I grew up with the classical definition of racism -- which, according to Merriam-Webster, is:
1 : a belief that race is the primary determinant of human traits and capacities and that racial differences produce an inherent superiority of a particular race
2a : a doctrine or political program based on the assumption of racism and designed to execute its principles
b : a political or social system founded on racism
3 : racial prejudice or discrimination
But the "r" word has gotten thrown around a lot in recent years, to the point where it almost means anything the writer or speaker wants it to mean. I know English is a living language and the meanings of words change -- but too often, over the years, racism as a term has been co-opted and redefined to benefit a particular political agenda. 

Ten or twenty years ago, I was running into conservatives who would call me out for my support of things like diversity policies in the college admissions process and accuse me of reverse racism -- of favoring other races over my own, to the point of advocating discrimination against whites. At the time, I filed their opinions under Things that make you go "Huh?" Nowadays, it appears conservatives have shortened the term to just racism, which is really confusing to those of us who are used to hewing to the dictionary definition of the word. Of course, for folks who like to keep people they think of as smartass liberals off-balance, that obfuscation is part of the charm.

Lately I've been seeing a similar but opposite co-opting of the word on the left. Many African-Americans correctly maintain that many white people don't understand or acknowledge the privilege their pale skin affords them in our society. But then some make a sweeping generalization and say all whites fall into that category -- that is, no white person anywhere understands or acknowledges their white privilege. And then some black folks go even further and say all whites, by definition, are racists.

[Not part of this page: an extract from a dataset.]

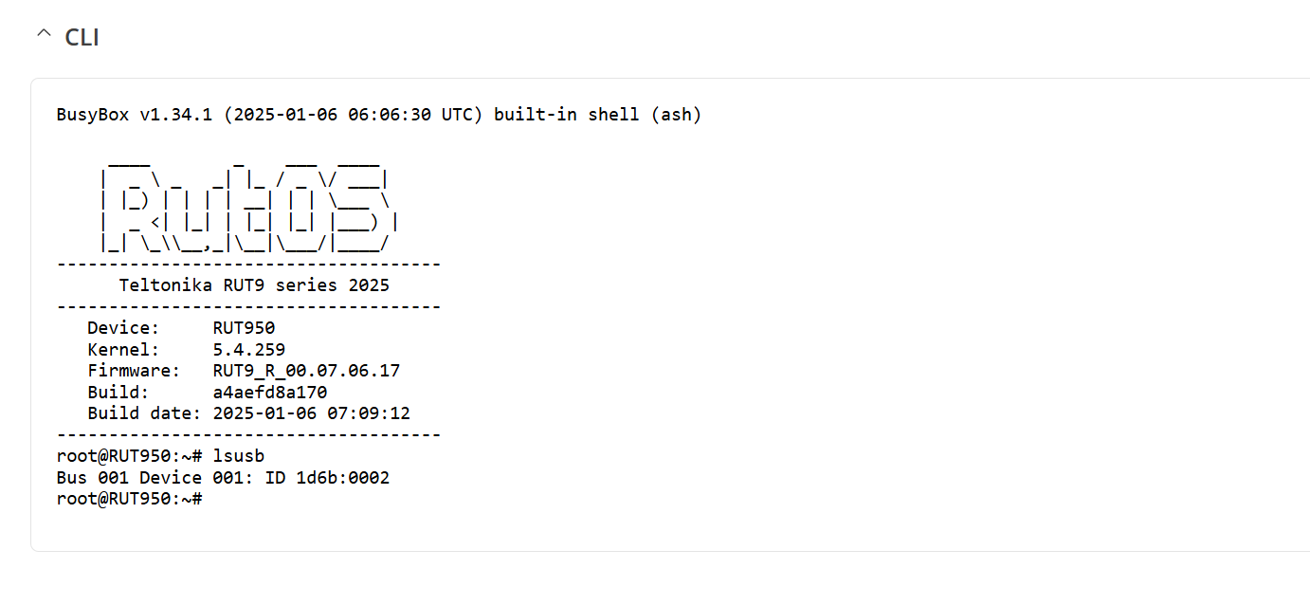Click the Teltonika RUT9 series 2025 text
This screenshot has width=1310, height=605.
point(254,285)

That seems like an unfair generalization -- particularly when racist has, for years, been an insult. But pointing that out opens me to a charge of trying to move the focus back to me and my experience as a white person, which is not my aim at all. And let me make it explicitly clear that I am not equating this usage of racism with the pretzel logic conservatives employ when they use the word.

But we can all agree, I think, that sweeping generalizations are almost always wrong. I think we can all agree as well that the word racist has historically been considered an insult. If you want to keep your allies on your side, insulting them is not a winning strategy.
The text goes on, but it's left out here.